# Delinquent FBARs



## emmarshy

Hi everyone, 

I'd really appreciate a little bit of advice on filing back FBAR's.

I'm a dual UK-US citizen, and have moved to the USA for the first time in July 2013. Like many dual citizens I became suddenly aware that I should have been filing USA tax returns. I have filed the 2012 tax return and FBAR on time last year, the FBAR was filed from abroad before we moved, and the tax return filed from the USA using the extension after we moved.

Anyway long story short, I'm working on filing my back FBAR's first however I have a few questions that I was hoping people could help me with:

- Should I be using the 'online' submission for this?
- For the 'address' should I use a UK address to make the delinquent returns more palatable, and make me eligible for the streamlined process? I can get mail at both UK and USA address, but am living at USA address now.
- I was married in 2013, should I file the returns prior to 2013 in my maiden name?
- If the answer above is 'yes', should I also be signing the form in my maiden name or married name? (Social security & passport show as married name changed in 2013)
- As I understand it, I need file the last 6 years of FBARs. Stupid question, but does this mean I need to file 2008 onwards... or file 6 years delinquent returns (e.g. 2006 onwards)?

Any help will be greatly appreciated.


----------



## emmarshy

Hey, hoping to bump this thread. I can see I've had 100 views but no replies. I'd really appreciate any input even if its just an opinion on my situation.

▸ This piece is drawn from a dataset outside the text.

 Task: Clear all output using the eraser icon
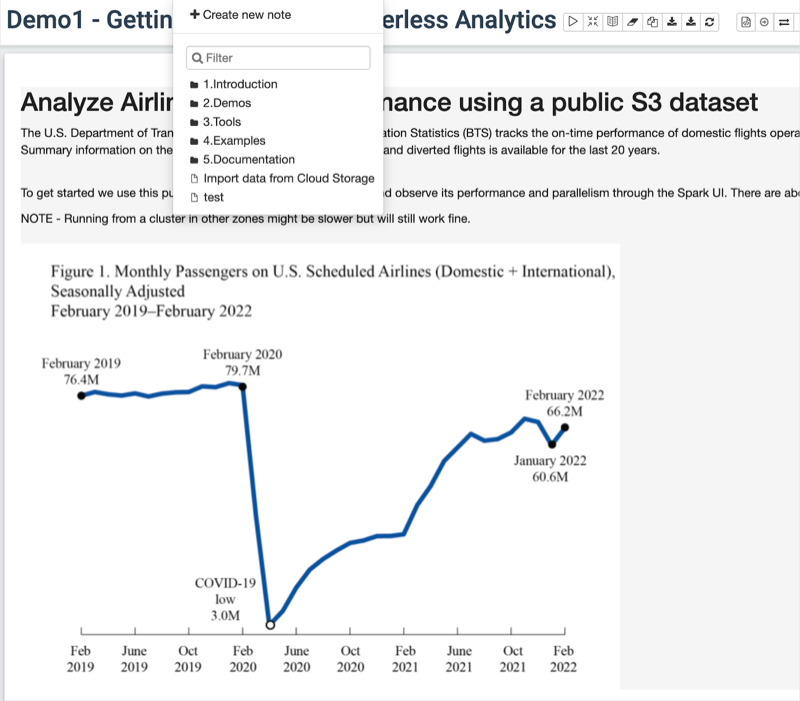click(632, 22)
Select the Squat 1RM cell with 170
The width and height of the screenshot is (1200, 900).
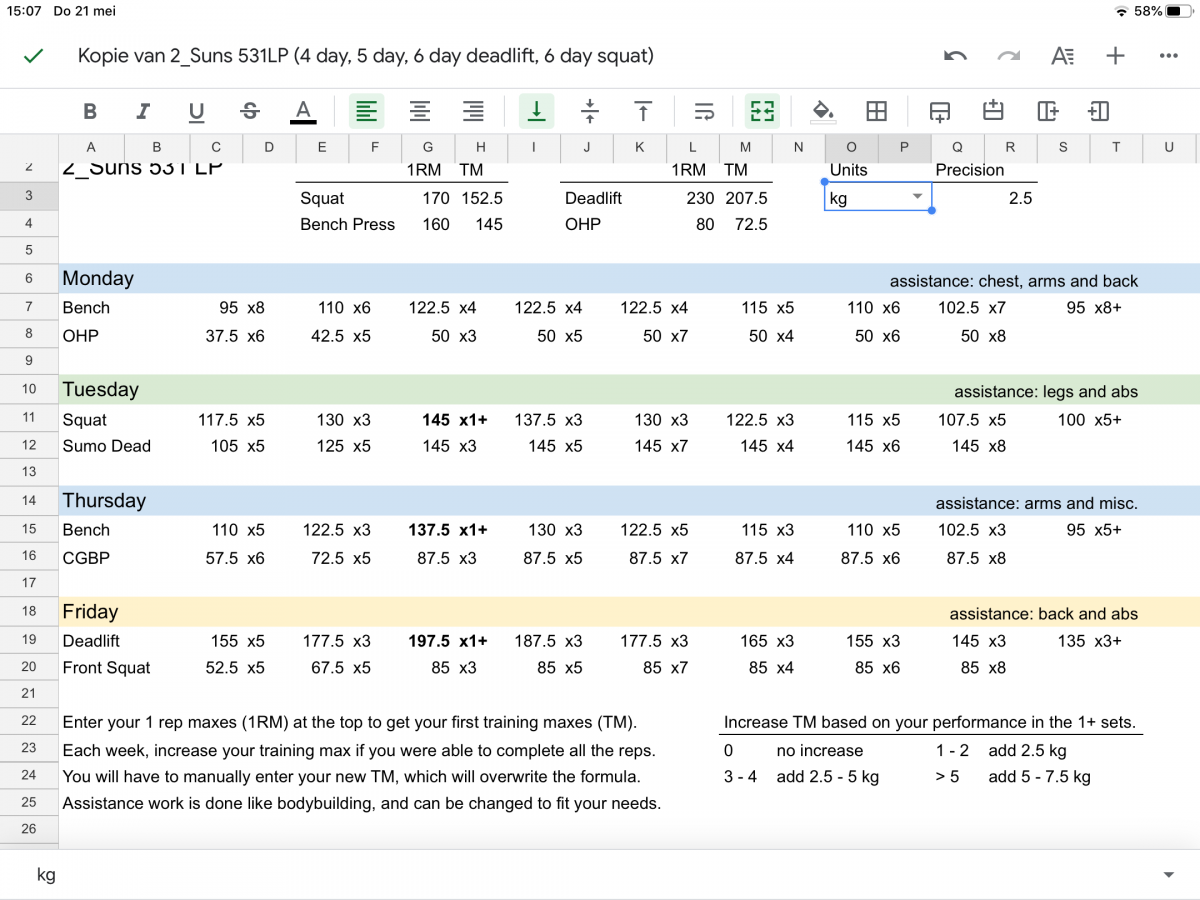[x=428, y=198]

Guess the key question I'm after getting answered is how many years I should go back for the FBAR's (and now also looking at the tax return portion). Would filing back to 2008 for the FBAR's and 2010 for tax returns would be enough to satisfy the IRS that I'm up to date or should I go back further?

<rant alert>
Its a real struggle to understand how my lifetime of not living in the USA prior to July 2013 is anything to do with America. I earned all my money in the UK adhering to UK tax laws, had only ever used (and contributed) to UK government services, do not use my US passport abroad except in the USA and have never voted in a US election!!!


----------



## Waldemar22

emmarshy said:


> Hi everyone,
> 
> I'd really appreciate a little bit of advice on filing back FBAR's.
> 
> I'm a dual UK-US citizen, and have moved to the USA for the first time in July 2013. Like many dual citizens I became suddenly aware that I should have been filing USA tax returns. I have filed the 2012 tax return and FBAR on time last year, the FBAR was filed from abroad before we moved, and the tax return filed from the USA using the extension after we moved.
> 
> Anyway long story short, I'm working on filing my back FBAR's first however I have a few questions that I was hoping people could help me with:
> 
> - Should I be using the 'online' submission for this?
> - For the 'address' should I use a UK address to make the delinquent returns more palatable, and make me eligible for the streamlined process? I can get mail at both UK and USA address, but am living at USA address now.
> - I was married in 2013, should I file the returns prior to 2013 in my maiden name?
> - If the answer above is 'yes', should I also be signing the form in my maiden name or married name? (Social security & passport show as married name changed in 2013)
> - As I understand it, I need file the last 6 years of FBARs. Stupid question, but does this mean I need to file 2008 onwards... or file 6 years delinquent returns (e.g. 2006 onwards)?
> 
> Any help will be greatly appreciated.


USE US ADDRESS IF LIVING IN US, don´t complicate a simple situation.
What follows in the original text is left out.